At the neural level, the increased relapse was associated with reduced activation in the interpeduncular nucleus (IPN), a brain region enriched in α5-containing nicotinic receptors and known to be part of networks that mediate aversive and regulatory responses to nicotine. Electrophysiological recordings confirmed that the IPN neurons of mutant rats responded differently to nicotine compared with wild-type animals, consistent with altered receptor function. The authors suggest that this reduced IPN reactivity may impair circuits that normally help limit nicotine-seeking after cessation, thereby promoting relapse.

These results give a clearer picture of how the α5 polymorphism contributes to multiple stages of nicotine dependence: it increases consumption at higher nicotine doses and raises vulnerability to relapse. Understanding this dual effect is important because it mirrors patterns seen in humans and points to neural circuits—particularly the IPN—that underlie the increased behavioral susceptibility.

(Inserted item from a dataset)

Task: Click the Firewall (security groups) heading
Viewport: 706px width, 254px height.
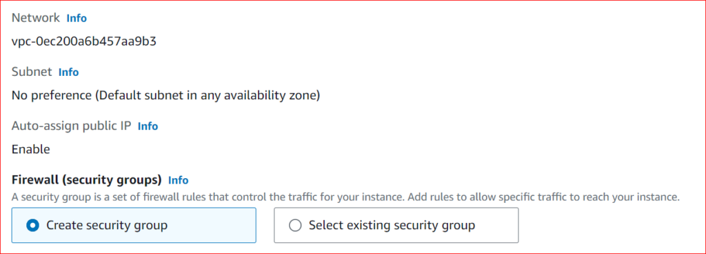Action: tap(86, 180)
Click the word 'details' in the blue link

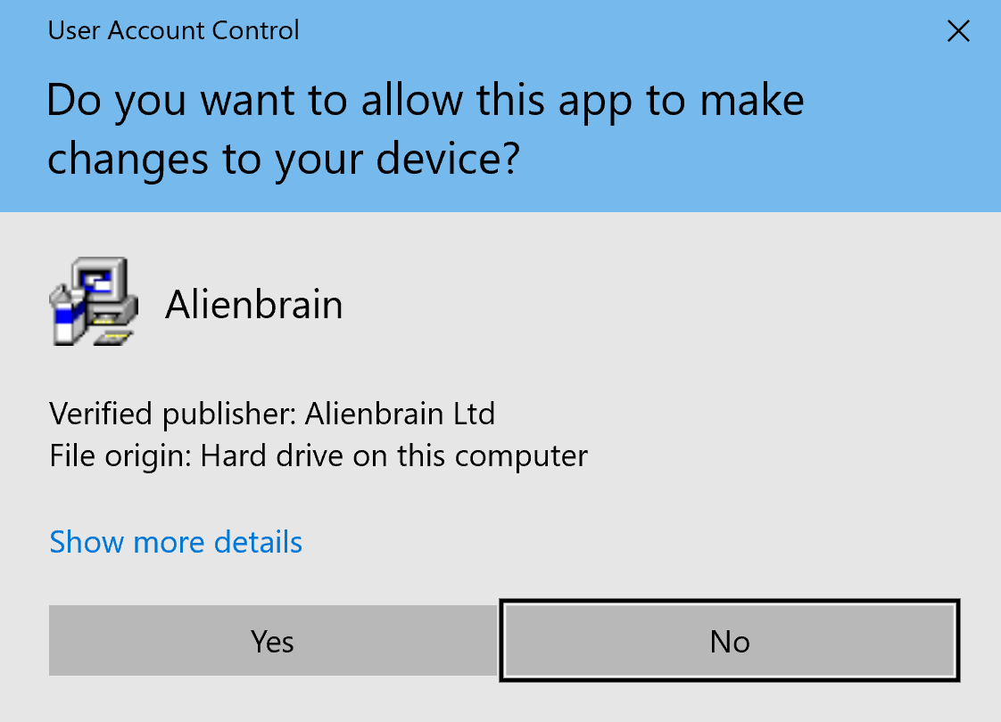pyautogui.click(x=258, y=542)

Implications for Treatment and Prevention

The study suggests a potential therapeutic strategy: drugs that increase the activity of nicotinic receptors containing the α5 subunit might reduce tobacco consumption and lower the risk of relapse after quitting. Targeting receptor function in the IPN or related circuitry could be a promising route for new cessation aids, especially for individuals who carry the CHRNA5 polymorphism.

About this research

Lead author Benoit Forget and senior author Uwe Maskos report that this work used zinc finger nuclease technology to generate transgenic rats expressing the human CHRNA5 polymorphism and combined behavioral, electrophysiological, and anatomical approaches to probe mechanisms. The full study is titled “A Human Polymorphism in CHRNA5 Is Linked to Relapse to Nicotine Seeking in Transgenic Rats.” The research was funded by participating institutions, the French Foundation for Medical Research (FRM), the European Commission (FP7), and the French National Cancer Institute. Authors include Benoit Forget, Petra Scholze, Francina Langa, Alexandre Mourot, Philippe Faure, and Uwe Maskos. The paper appears in Current Biology and is associated with DOI 10.1016/j.cub.2018.08.044.

Abstract (Summary)

The CHRNA5 α5SNP is a frequent non-synonymous polymorphism associated with increased risk for tobacco dependence and delayed cessation. To dissect neuronal mechanisms that increase vulnerability in carriers of this polymorphism, researchers created transgenic rats carrying the human variant and evaluated nicotine self-administration, reinstatement of nicotine-seeking, and neuronal responses to nicotine. Mutant rats self-administered more nicotine at high doses and showed greater nicotine-induced reinstatement compared with wild-type rats. Elevated reinstatement correlated with altered activity across interconnected brain regions, notably the interpeduncular nucleus (IPN), which strongly expresses α5-containing receptors. Electrophysiology confirmed altered IPN neuron reactivity to nicotine in mutant animals. These findings indicate that the α5 polymorphism is a major risk factor for high-dose nicotine intake and relapse to nicotine seeking, and they highlight the IPN as a key structure in this increased vulnerability.

Source attribution: Institut Pasteur. Research organized and summarized from the published study in Current Biology (October 4, 2018).